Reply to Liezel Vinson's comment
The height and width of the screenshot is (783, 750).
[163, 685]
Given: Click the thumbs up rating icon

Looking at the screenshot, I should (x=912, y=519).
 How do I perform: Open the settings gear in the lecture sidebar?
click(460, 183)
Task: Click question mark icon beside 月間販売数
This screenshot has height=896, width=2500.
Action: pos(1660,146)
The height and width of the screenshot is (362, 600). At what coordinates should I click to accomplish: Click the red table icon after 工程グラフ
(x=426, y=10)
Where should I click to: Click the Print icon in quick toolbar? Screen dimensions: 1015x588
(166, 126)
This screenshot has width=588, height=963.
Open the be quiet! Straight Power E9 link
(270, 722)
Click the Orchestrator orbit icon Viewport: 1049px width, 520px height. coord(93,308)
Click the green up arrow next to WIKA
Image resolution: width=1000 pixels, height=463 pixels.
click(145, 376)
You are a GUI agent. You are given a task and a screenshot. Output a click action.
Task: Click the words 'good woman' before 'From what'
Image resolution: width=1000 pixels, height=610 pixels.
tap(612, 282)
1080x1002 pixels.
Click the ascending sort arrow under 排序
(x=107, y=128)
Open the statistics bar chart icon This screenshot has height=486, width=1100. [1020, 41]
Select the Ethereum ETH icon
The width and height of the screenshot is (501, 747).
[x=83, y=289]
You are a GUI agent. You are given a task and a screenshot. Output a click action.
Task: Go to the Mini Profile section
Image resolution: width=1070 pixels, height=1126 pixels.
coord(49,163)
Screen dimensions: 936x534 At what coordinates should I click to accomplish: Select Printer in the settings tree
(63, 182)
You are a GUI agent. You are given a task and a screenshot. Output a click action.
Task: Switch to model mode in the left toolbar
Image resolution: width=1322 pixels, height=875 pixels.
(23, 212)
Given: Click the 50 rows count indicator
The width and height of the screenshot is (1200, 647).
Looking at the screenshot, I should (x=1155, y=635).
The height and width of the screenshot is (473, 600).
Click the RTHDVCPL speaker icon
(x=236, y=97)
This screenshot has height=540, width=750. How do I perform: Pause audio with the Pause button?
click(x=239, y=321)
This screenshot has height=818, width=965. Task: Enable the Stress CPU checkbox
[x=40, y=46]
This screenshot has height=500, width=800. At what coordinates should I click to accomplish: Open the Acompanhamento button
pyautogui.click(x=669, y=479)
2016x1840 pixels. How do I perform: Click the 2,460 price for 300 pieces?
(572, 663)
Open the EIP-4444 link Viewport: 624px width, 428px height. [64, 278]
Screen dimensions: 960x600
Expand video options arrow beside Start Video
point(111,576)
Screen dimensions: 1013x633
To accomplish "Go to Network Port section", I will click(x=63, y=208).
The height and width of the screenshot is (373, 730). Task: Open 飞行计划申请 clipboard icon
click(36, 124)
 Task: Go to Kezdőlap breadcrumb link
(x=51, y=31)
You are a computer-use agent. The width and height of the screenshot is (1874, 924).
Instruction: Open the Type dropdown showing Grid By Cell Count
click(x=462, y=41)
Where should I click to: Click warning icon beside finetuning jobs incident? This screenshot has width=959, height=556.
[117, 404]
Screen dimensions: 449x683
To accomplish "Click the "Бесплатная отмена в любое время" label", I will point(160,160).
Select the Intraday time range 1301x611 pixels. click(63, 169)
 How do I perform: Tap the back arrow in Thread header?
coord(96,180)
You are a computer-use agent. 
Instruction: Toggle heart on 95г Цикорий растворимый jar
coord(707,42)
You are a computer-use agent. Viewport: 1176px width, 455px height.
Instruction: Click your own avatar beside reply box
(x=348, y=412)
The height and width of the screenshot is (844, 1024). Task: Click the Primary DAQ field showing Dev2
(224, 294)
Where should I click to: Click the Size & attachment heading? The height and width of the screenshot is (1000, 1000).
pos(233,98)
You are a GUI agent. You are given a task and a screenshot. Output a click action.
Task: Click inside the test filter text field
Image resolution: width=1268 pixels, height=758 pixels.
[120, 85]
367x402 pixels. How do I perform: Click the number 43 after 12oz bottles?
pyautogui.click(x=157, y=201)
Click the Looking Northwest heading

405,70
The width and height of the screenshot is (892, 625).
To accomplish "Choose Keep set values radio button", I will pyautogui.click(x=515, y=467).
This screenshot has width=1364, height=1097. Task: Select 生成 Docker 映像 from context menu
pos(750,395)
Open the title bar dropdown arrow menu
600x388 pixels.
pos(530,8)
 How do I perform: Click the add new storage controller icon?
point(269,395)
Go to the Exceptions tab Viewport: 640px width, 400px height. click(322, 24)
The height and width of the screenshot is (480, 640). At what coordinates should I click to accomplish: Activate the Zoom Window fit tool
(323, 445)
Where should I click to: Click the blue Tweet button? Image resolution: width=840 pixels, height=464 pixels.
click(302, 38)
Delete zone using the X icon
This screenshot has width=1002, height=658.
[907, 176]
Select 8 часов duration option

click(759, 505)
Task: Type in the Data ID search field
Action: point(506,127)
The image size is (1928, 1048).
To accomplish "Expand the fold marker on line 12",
########
**TASK**
Return each line of the records above exactly as it reads.

**ANSWER FOR THE TASK**
Reply to Liezel Vinson's comment
The height and width of the screenshot is (783, 750).
[163, 685]
Given: Click the thumbs up rating icon

Looking at the screenshot, I should (x=912, y=519).
 How do I perform: Open the settings gear in the lecture sidebar?
click(460, 183)
Task: Click question mark icon beside 月間販売数
This screenshot has height=896, width=2500.
Action: pos(1660,146)
The height and width of the screenshot is (362, 600). At what coordinates should I click to accomplish: Click the red table icon after 工程グラフ
(x=426, y=10)
Where should I click to: Click the Print icon in quick toolbar? Screen dimensions: 1015x588
(166, 126)
This screenshot has width=588, height=963.
Open the be quiet! Straight Power E9 link
(270, 722)
Click the Orchestrator orbit icon Viewport: 1049px width, 520px height. coord(93,308)
Click the green up arrow next to WIKA
Image resolution: width=1000 pixels, height=463 pixels.
click(145, 376)
You are a GUI agent. You are given a task and a screenshot. Output a click action.
Task: Click the words 'good woman' before 'From what'
Image resolution: width=1000 pixels, height=610 pixels.
tap(612, 282)
1080x1002 pixels.
Click the ascending sort arrow under 排序
(x=107, y=128)
Open the statistics bar chart icon This screenshot has height=486, width=1100. [1020, 41]
Select the Ethereum ETH icon
The width and height of the screenshot is (501, 747).
[x=83, y=289]
You are a GUI agent. You are given a task and a screenshot. Output a click action.
Task: Go to the Mini Profile section
Image resolution: width=1070 pixels, height=1126 pixels.
coord(49,163)
Screen dimensions: 936x534 At what coordinates should I click to accomplish: Select Printer in the settings tree
(63, 182)
You are a GUI agent. You are given a task and a screenshot. Output a click action.
Task: Switch to model mode in the left toolbar
Image resolution: width=1322 pixels, height=875 pixels.
(23, 212)
Given: Click the 50 rows count indicator
The width and height of the screenshot is (1200, 647).
Looking at the screenshot, I should (x=1155, y=635).
The height and width of the screenshot is (473, 600).
Click the RTHDVCPL speaker icon
(x=236, y=97)
This screenshot has height=540, width=750. How do I perform: Pause audio with the Pause button?
click(x=239, y=321)
This screenshot has height=818, width=965. Task: Enable the Stress CPU checkbox
[x=40, y=46]
This screenshot has height=500, width=800. At what coordinates should I click to accomplish: Open the Acompanhamento button
pyautogui.click(x=669, y=479)
2016x1840 pixels. How do I perform: Click the 2,460 price for 300 pieces?
(572, 663)
Open the EIP-4444 link Viewport: 624px width, 428px height. [64, 278]
Screen dimensions: 960x600
Expand video options arrow beside Start Video
point(111,576)
Screen dimensions: 1013x633
To accomplish "Go to Network Port section", I will click(x=63, y=208).
The height and width of the screenshot is (373, 730). Task: Open 飞行计划申请 clipboard icon
click(36, 124)
 Task: Go to Kezdőlap breadcrumb link
(x=51, y=31)
You are a computer-use agent. The width and height of the screenshot is (1874, 924).
Instruction: Open the Type dropdown showing Grid By Cell Count
click(x=462, y=41)
Where should I click to: Click warning icon beside finetuning jobs incident? This screenshot has width=959, height=556.
[117, 404]
Screen dimensions: 449x683
To accomplish "Click the "Бесплатная отмена в любое время" label", I will point(160,160).
Select the Intraday time range 1301x611 pixels. click(63, 169)
 How do I perform: Tap the back arrow in Thread header?
coord(96,180)
You are a computer-use agent. 
Instruction: Toggle heart on 95г Цикорий растворимый jar
coord(707,42)
You are a computer-use agent. Viewport: 1176px width, 455px height.
Instruction: Click your own avatar beside reply box
(x=348, y=412)
The height and width of the screenshot is (844, 1024). Task: Click the Primary DAQ field showing Dev2
(224, 294)
Where should I click to: Click the Size & attachment heading? The height and width of the screenshot is (1000, 1000).
pos(233,98)
You are a GUI agent. You are given a task and a screenshot. Output a click action.
Task: Click inside the test filter text field
Image resolution: width=1268 pixels, height=758 pixels.
[120, 85]
367x402 pixels. How do I perform: Click the number 43 after 12oz bottles?
pyautogui.click(x=157, y=201)
Click the Looking Northwest heading

405,70
The width and height of the screenshot is (892, 625).
To accomplish "Choose Keep set values radio button", I will pyautogui.click(x=515, y=467).
This screenshot has width=1364, height=1097. Task: Select 生成 Docker 映像 from context menu
pos(750,395)
Open the title bar dropdown arrow menu
600x388 pixels.
pos(530,8)
 How do I perform: Click the add new storage controller icon?
point(269,395)
Go to the Exceptions tab Viewport: 640px width, 400px height. click(322, 24)
The height and width of the screenshot is (480, 640). At what coordinates should I click to accomplish: Activate the Zoom Window fit tool
(323, 445)
Where should I click to: Click the blue Tweet button? Image resolution: width=840 pixels, height=464 pixels.
click(302, 38)
Delete zone using the X icon
This screenshot has width=1002, height=658.
[907, 176]
Select 8 часов duration option

click(759, 505)
Task: Type in the Data ID search field
Action: point(506,127)
The image size is (1928, 1048).
To accomplish "Expand the fold marker on line 12",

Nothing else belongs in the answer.